With the growing use of social media, keeping company information confidential becomes challenging than ever. Sharing enjoyable working experiences and great customer service stories can create positive word of mouth for the company, yet it can be problematic if important information leaks out to the social media.
To avoid secrets being revealed, many companies enact the regulation on social media. However, it seems that imposing regulation was not effective, and even can create discontent among young employees. How can corporations properly regulate employees’ social media behavior? What should corporations be aware of enacting those regulations? How can companies protect themselves from new strategies or “secret sauce” being stolen? James Pooley, the author of “Secrets: Managing Information Assets in the Age of Cyberespionage” as well as three experts, Martin Harrysson, Estelle Metayer and Hugo Sarrazin have some tips on keeping company secrets off of social media.
First of all, business managers should acknowledge that asking employees to keep information confidential is going against their digital instinct. People have the natural tendency to share and young generations live in the age of sharing all the things in their lives. With the understanding, companies are advised to put their policies in writing and clearly state what people are supposed to do as well as what they should not do to help employees focus.
In addition to imposing regulations, education and training are crucial. Continuous training can help employees understand what information and devices might be sensitive and potentially pose risks. For instance, the connection of LinkedIn or Twitter might reveal individual’s networks; likes and check-in on Facebook might show the footprints and the new field or strategy individual may be involved in. Using personal devices to connect company network might impose threats as well.

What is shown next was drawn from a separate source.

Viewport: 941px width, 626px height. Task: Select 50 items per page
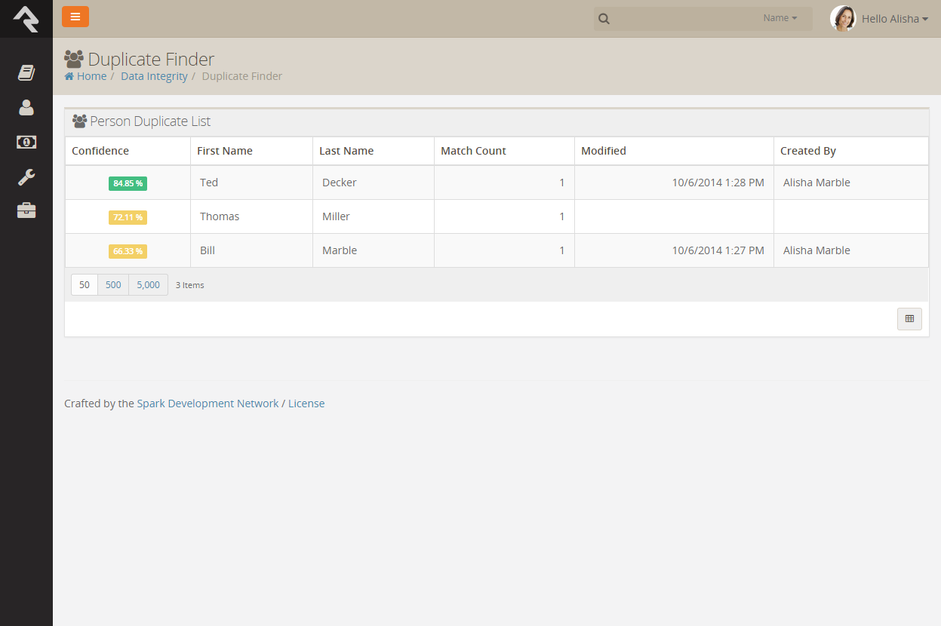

Also, keeping the eyes on social media is a key. Continuous monitoring of employees’ postings on social media to pick up signs of what might be going wrong. Companies can consider implementing and promoting internal social networks for employees to share information with risking information leakage.
Pooley mentioned that keeping this issue front and center is the best way to prevent proprietary information from being released into cyberspace. Use incentives to encourage adoption, and make sure senior employees lead by example. “We need to keep this top of mind because, as hacker incidents have shown, it can bite really hard.”